Collected data entries

══════════

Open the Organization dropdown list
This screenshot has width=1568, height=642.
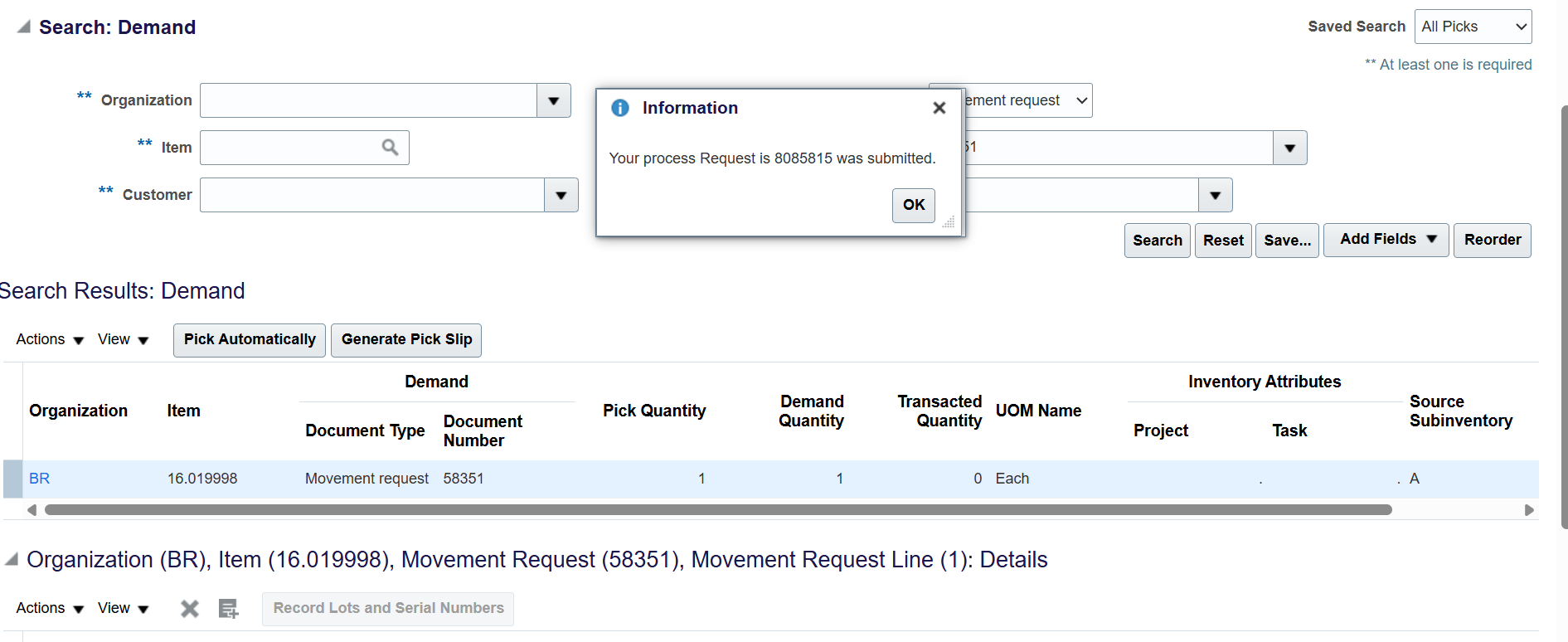pos(553,101)
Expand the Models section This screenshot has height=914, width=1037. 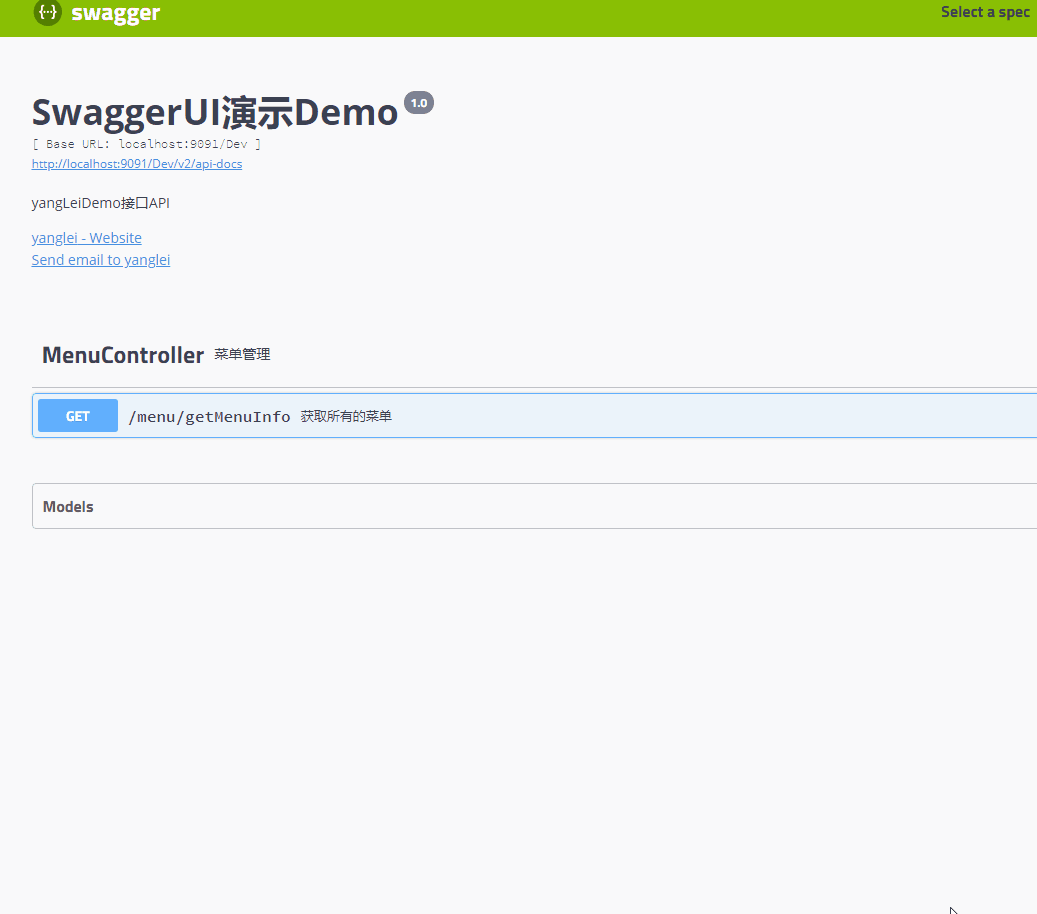(x=67, y=506)
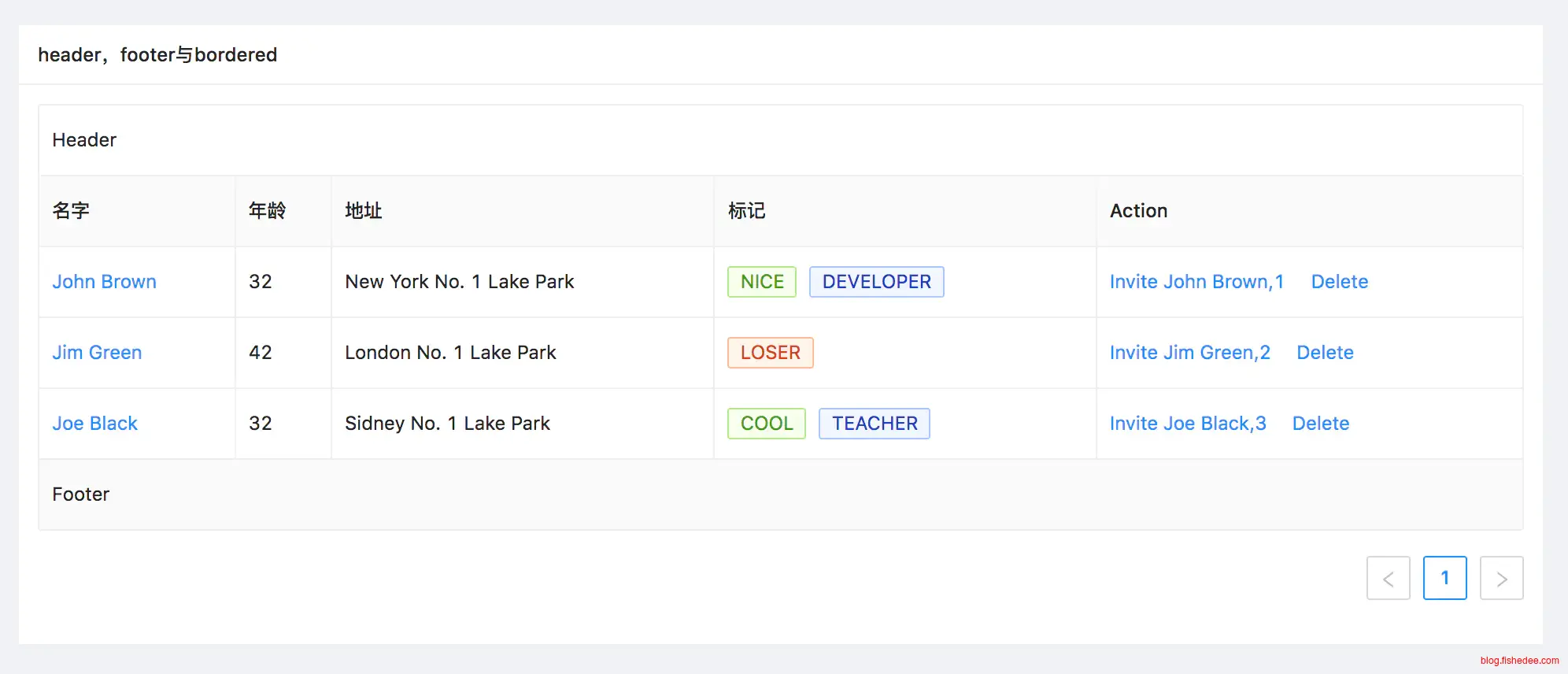Open the Joe Black name link
Viewport: 1568px width, 674px height.
[x=94, y=424]
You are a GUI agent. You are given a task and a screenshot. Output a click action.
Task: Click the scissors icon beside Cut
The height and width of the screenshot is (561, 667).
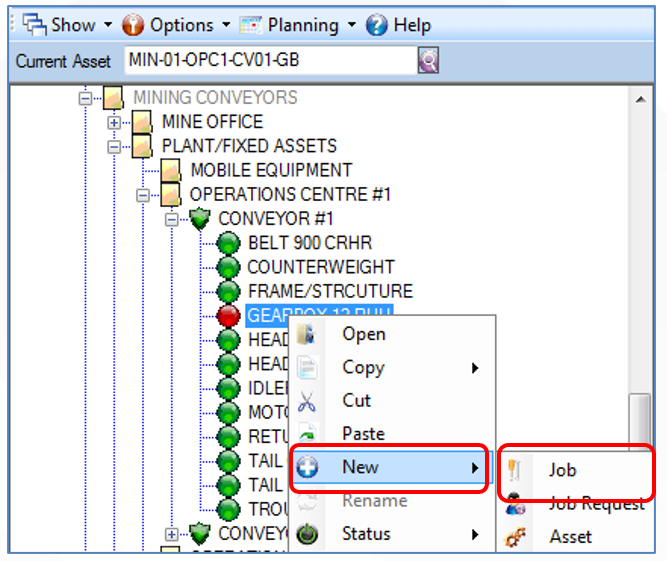[307, 401]

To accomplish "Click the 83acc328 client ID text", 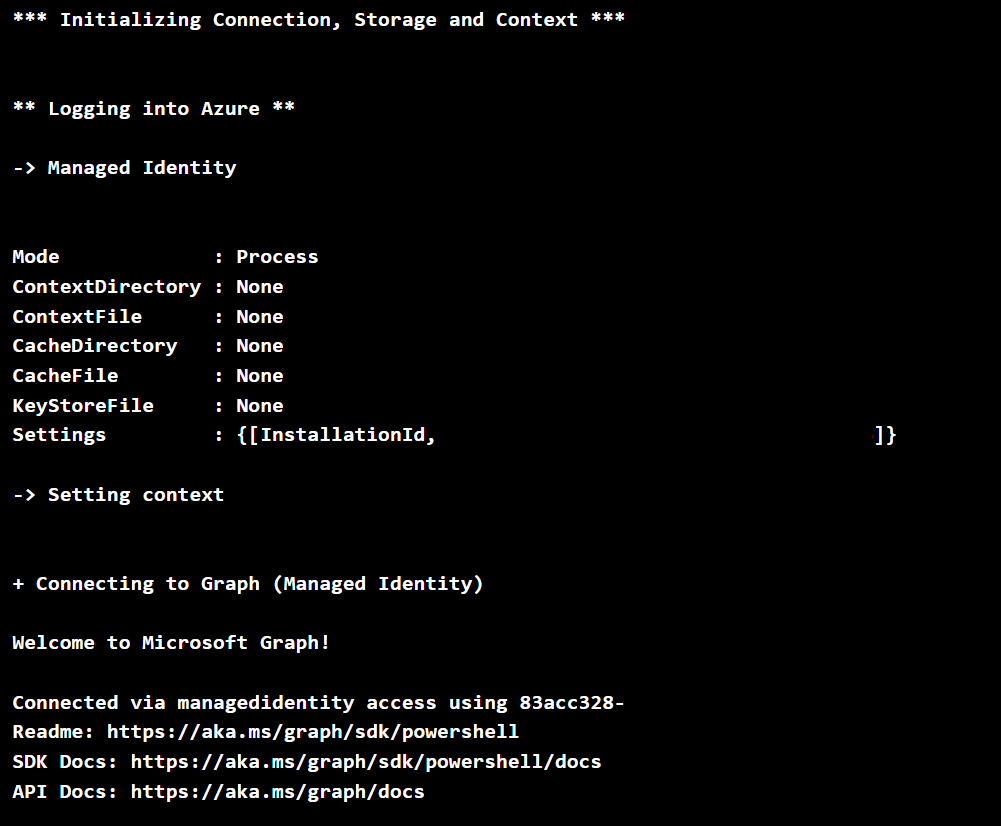I will click(571, 703).
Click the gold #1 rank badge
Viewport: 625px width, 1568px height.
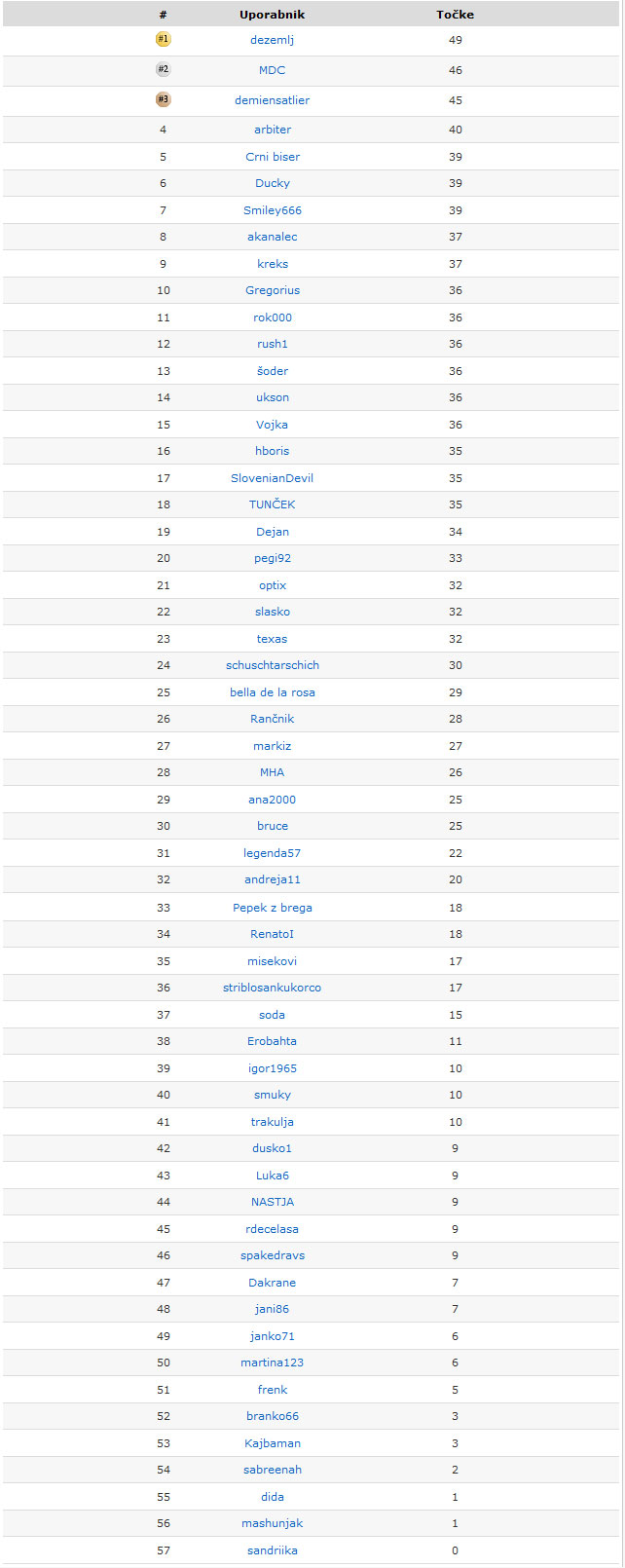click(163, 39)
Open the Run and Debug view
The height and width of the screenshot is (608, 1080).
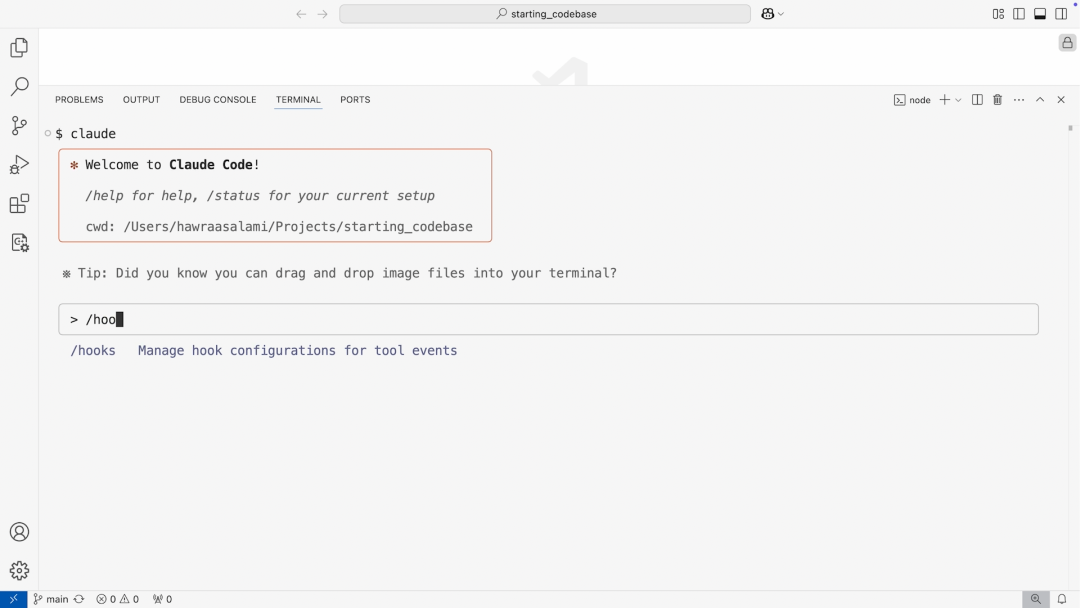(19, 165)
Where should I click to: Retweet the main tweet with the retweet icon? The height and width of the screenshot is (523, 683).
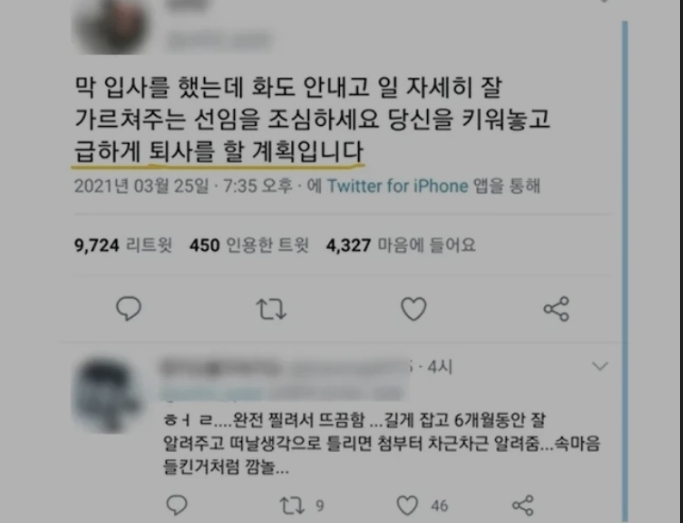point(271,309)
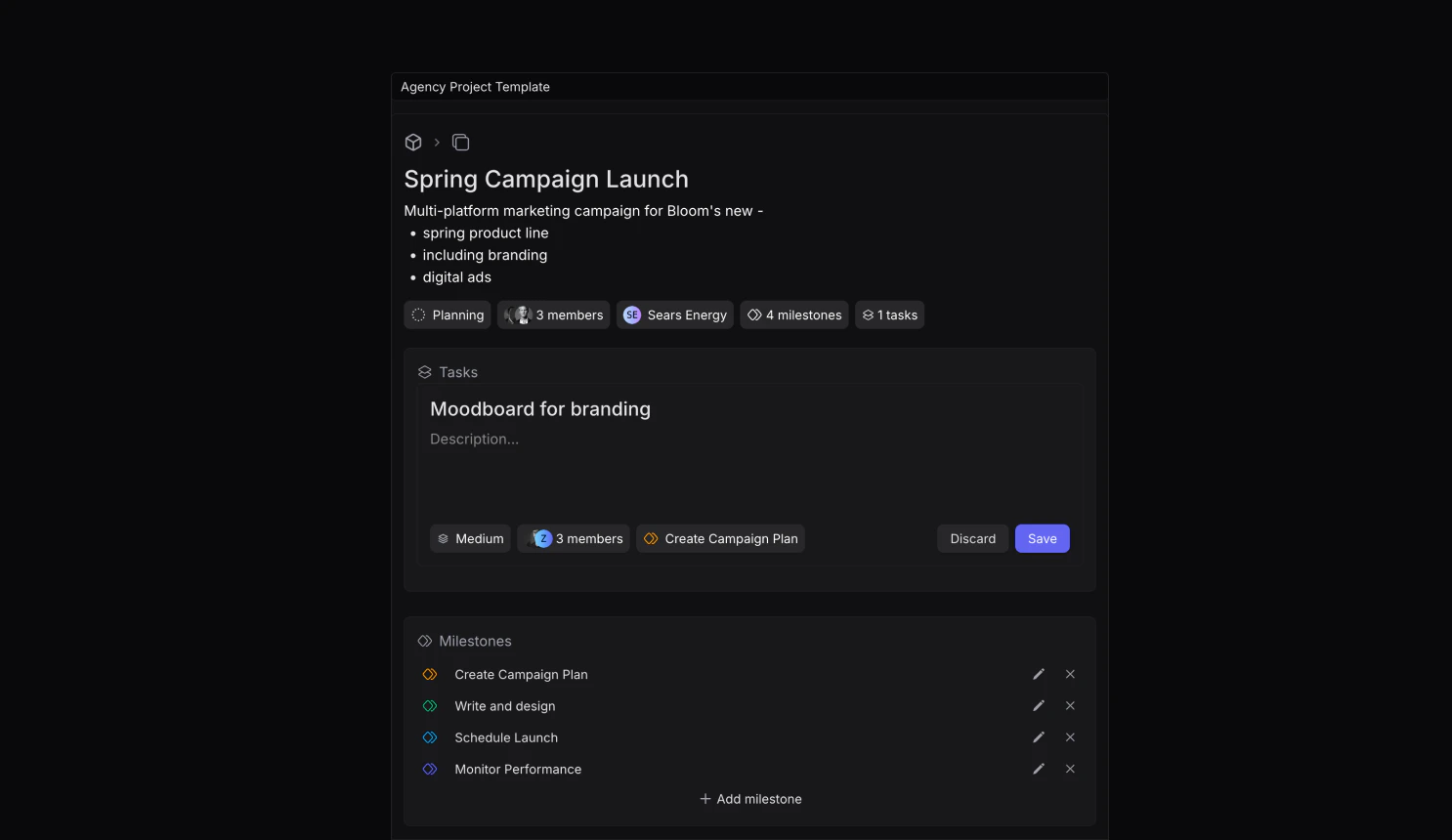Click the diamond icon in the Milestones header
The width and height of the screenshot is (1452, 840).
[424, 641]
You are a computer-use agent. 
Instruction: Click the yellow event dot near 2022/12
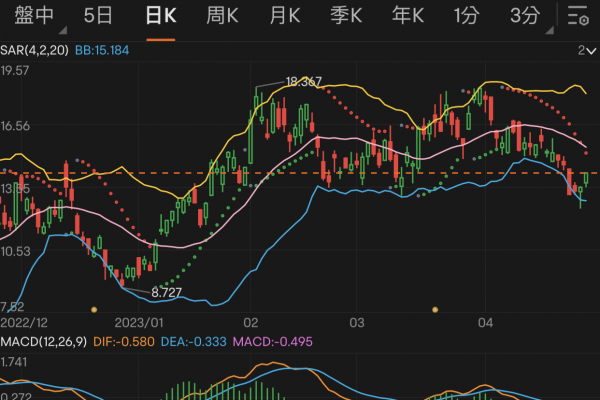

══════════

Which lines above contain the word "agent"? Copy each of them.

**Exercise solution**
You are a GUI agent. You are given a task and a screenshot. Output a click action.
You are a computer-use agent. 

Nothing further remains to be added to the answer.